• _Task instructions_
Every entry must be repeated exactly in the answer.

===== Data to process =====

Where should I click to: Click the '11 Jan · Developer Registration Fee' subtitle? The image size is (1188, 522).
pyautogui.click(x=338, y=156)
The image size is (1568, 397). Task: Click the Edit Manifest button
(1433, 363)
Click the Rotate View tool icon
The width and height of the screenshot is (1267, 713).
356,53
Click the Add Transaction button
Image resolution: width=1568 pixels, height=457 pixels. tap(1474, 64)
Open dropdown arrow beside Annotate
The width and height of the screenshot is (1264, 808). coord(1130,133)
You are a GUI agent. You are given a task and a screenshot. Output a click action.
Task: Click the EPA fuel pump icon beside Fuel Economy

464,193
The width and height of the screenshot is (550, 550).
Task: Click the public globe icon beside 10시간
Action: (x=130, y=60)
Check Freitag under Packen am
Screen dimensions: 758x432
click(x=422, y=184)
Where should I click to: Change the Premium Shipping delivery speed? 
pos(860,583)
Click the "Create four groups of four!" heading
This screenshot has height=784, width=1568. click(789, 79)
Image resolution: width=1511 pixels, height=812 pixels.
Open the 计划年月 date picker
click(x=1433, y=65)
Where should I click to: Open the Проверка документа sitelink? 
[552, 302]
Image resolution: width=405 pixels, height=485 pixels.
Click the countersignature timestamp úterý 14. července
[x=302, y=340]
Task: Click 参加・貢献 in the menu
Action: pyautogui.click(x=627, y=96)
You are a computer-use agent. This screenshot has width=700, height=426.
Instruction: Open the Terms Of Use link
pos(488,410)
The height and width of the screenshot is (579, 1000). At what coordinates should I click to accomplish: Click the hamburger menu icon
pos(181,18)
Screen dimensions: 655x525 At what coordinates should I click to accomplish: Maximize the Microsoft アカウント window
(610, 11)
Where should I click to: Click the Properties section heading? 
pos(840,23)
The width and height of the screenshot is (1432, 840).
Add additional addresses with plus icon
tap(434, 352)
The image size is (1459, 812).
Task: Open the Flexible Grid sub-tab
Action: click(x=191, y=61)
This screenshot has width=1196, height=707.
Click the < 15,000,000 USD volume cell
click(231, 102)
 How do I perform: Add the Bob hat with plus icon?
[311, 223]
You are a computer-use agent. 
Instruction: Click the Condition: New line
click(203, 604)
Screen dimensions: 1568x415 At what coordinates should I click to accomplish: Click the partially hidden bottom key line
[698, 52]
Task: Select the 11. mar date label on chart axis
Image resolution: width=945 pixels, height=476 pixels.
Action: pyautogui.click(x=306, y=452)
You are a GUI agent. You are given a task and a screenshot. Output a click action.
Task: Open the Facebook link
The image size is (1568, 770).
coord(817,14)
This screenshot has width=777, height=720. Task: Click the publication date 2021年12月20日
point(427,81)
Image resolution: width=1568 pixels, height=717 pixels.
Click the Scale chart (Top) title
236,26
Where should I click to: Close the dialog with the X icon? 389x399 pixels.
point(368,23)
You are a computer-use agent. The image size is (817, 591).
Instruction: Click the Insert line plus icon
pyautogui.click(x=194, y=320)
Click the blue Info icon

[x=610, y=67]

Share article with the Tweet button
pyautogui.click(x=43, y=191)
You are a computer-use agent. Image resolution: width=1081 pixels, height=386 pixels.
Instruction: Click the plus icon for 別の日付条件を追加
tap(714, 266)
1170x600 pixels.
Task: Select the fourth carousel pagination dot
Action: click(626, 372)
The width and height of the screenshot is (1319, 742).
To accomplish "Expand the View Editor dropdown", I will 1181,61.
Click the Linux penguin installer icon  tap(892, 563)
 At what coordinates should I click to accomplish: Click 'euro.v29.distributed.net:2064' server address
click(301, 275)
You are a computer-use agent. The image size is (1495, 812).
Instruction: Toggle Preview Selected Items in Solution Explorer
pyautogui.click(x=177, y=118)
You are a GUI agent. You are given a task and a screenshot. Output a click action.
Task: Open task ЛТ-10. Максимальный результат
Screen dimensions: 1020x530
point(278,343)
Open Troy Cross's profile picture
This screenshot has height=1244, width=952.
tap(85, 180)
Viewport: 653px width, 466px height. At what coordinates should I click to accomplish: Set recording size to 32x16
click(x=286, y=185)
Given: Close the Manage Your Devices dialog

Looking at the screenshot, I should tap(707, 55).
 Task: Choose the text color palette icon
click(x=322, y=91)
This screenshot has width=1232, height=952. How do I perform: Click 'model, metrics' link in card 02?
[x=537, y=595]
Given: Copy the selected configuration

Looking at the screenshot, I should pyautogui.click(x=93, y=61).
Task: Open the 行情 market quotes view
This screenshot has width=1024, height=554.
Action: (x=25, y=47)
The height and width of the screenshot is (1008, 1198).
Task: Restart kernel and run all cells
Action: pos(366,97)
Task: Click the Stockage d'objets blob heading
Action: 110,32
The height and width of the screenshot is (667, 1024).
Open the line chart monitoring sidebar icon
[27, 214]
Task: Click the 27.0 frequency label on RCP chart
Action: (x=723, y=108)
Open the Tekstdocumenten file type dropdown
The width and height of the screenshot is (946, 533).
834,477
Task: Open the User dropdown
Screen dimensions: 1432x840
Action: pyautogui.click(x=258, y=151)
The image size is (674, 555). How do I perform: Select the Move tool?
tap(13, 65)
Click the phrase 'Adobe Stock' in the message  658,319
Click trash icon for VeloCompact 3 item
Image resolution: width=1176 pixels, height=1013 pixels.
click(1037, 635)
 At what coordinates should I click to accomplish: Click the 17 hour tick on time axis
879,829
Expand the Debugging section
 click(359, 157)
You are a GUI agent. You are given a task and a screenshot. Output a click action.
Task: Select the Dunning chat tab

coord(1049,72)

=====

• _Response to this task_
Where should I click to: Click the '11 Jan · Developer Registration Fee' subtitle? The image size is (1188, 522).
pyautogui.click(x=338, y=156)
The image size is (1568, 397). Task: Click the Edit Manifest button
(1433, 363)
Click the Rotate View tool icon
The width and height of the screenshot is (1267, 713).
356,53
Click the Add Transaction button
Image resolution: width=1568 pixels, height=457 pixels. tap(1474, 64)
Open dropdown arrow beside Annotate
The width and height of the screenshot is (1264, 808). coord(1130,133)
You are a GUI agent. You are given a task and a screenshot. Output a click action.
Task: Click the EPA fuel pump icon beside Fuel Economy

464,193
The width and height of the screenshot is (550, 550).
Task: Click the public globe icon beside 10시간
Action: (x=130, y=60)
Check Freitag under Packen am
Screen dimensions: 758x432
click(x=422, y=184)
Where should I click to: Change the Premium Shipping delivery speed? 
pos(860,583)
Click the "Create four groups of four!" heading
This screenshot has height=784, width=1568. click(789, 79)
Image resolution: width=1511 pixels, height=812 pixels.
Open the 计划年月 date picker
click(x=1433, y=65)
Where should I click to: Open the Проверка документа sitelink? 
[552, 302]
Image resolution: width=405 pixels, height=485 pixels.
Click the countersignature timestamp úterý 14. července
[x=302, y=340]
Task: Click 参加・貢献 in the menu
Action: pyautogui.click(x=627, y=96)
You are a computer-use agent. This screenshot has width=700, height=426.
Instruction: Open the Terms Of Use link
pos(488,410)
The height and width of the screenshot is (579, 1000). At what coordinates should I click to accomplish: Click the hamburger menu icon
pos(181,18)
Screen dimensions: 655x525 At what coordinates should I click to accomplish: Maximize the Microsoft アカウント window
(610, 11)
Where should I click to: Click the Properties section heading? 
pos(840,23)
The width and height of the screenshot is (1432, 840).
Add additional addresses with plus icon
tap(434, 352)
The image size is (1459, 812).
Task: Open the Flexible Grid sub-tab
Action: click(x=191, y=61)
This screenshot has width=1196, height=707.
Click the < 15,000,000 USD volume cell
click(231, 102)
 How do I perform: Add the Bob hat with plus icon?
[311, 223]
You are a computer-use agent. 
Instruction: Click the Condition: New line
click(203, 604)
Screen dimensions: 1568x415 At what coordinates should I click to accomplish: Click the partially hidden bottom key line
[698, 52]
Task: Select the 11. mar date label on chart axis
Image resolution: width=945 pixels, height=476 pixels.
Action: pyautogui.click(x=306, y=452)
You are a GUI agent. You are given a task and a screenshot. Output a click action.
Task: Open the Facebook link
The image size is (1568, 770).
coord(817,14)
This screenshot has width=777, height=720. Task: Click the publication date 2021年12月20日
point(427,81)
Image resolution: width=1568 pixels, height=717 pixels.
Click the Scale chart (Top) title
236,26
Where should I click to: Close the dialog with the X icon? 389x399 pixels.
point(368,23)
You are a computer-use agent. The image size is (817, 591).
Instruction: Click the Insert line plus icon
pyautogui.click(x=194, y=320)
Click the blue Info icon

[x=610, y=67]

Share article with the Tweet button
pyautogui.click(x=43, y=191)
You are a computer-use agent. Image resolution: width=1081 pixels, height=386 pixels.
Instruction: Click the plus icon for 別の日付条件を追加
tap(714, 266)
1170x600 pixels.
Task: Select the fourth carousel pagination dot
Action: click(626, 372)
The width and height of the screenshot is (1319, 742).
To accomplish "Expand the View Editor dropdown", I will 1181,61.
Click the Linux penguin installer icon  tap(892, 563)
 At what coordinates should I click to accomplish: Click 'euro.v29.distributed.net:2064' server address
click(301, 275)
You are a computer-use agent. The image size is (1495, 812).
Instruction: Toggle Preview Selected Items in Solution Explorer
pyautogui.click(x=177, y=118)
You are a GUI agent. You are given a task and a screenshot. Output a click action.
Task: Open task ЛТ-10. Максимальный результат
Screen dimensions: 1020x530
point(278,343)
Open Troy Cross's profile picture
This screenshot has height=1244, width=952.
tap(85, 180)
Viewport: 653px width, 466px height. At what coordinates should I click to accomplish: Set recording size to 32x16
click(x=286, y=185)
Given: Close the Manage Your Devices dialog

Looking at the screenshot, I should tap(707, 55).
 Task: Choose the text color palette icon
click(x=322, y=91)
This screenshot has width=1232, height=952. How do I perform: Click 'model, metrics' link in card 02?
[x=537, y=595]
Given: Copy the selected configuration

Looking at the screenshot, I should pyautogui.click(x=93, y=61).
Task: Open the 行情 market quotes view
This screenshot has width=1024, height=554.
Action: (x=25, y=47)
The height and width of the screenshot is (1008, 1198).
Task: Restart kernel and run all cells
Action: pos(366,97)
Task: Click the Stockage d'objets blob heading
Action: 110,32
The height and width of the screenshot is (667, 1024).
Open the line chart monitoring sidebar icon
[27, 214]
Task: Click the 27.0 frequency label on RCP chart
Action: (x=723, y=108)
Open the Tekstdocumenten file type dropdown
The width and height of the screenshot is (946, 533).
834,477
Task: Open the User dropdown
Screen dimensions: 1432x840
Action: pyautogui.click(x=258, y=151)
The image size is (674, 555). How do I perform: Select the Move tool?
tap(13, 65)
Click the phrase 'Adobe Stock' in the message  658,319
Click trash icon for VeloCompact 3 item
Image resolution: width=1176 pixels, height=1013 pixels.
click(1037, 635)
 At what coordinates should I click to accomplish: Click the 17 hour tick on time axis
879,829
Expand the Debugging section
 click(359, 157)
You are a GUI agent. You are given a task and a screenshot. Output a click action.
Task: Select the Dunning chat tab

coord(1049,72)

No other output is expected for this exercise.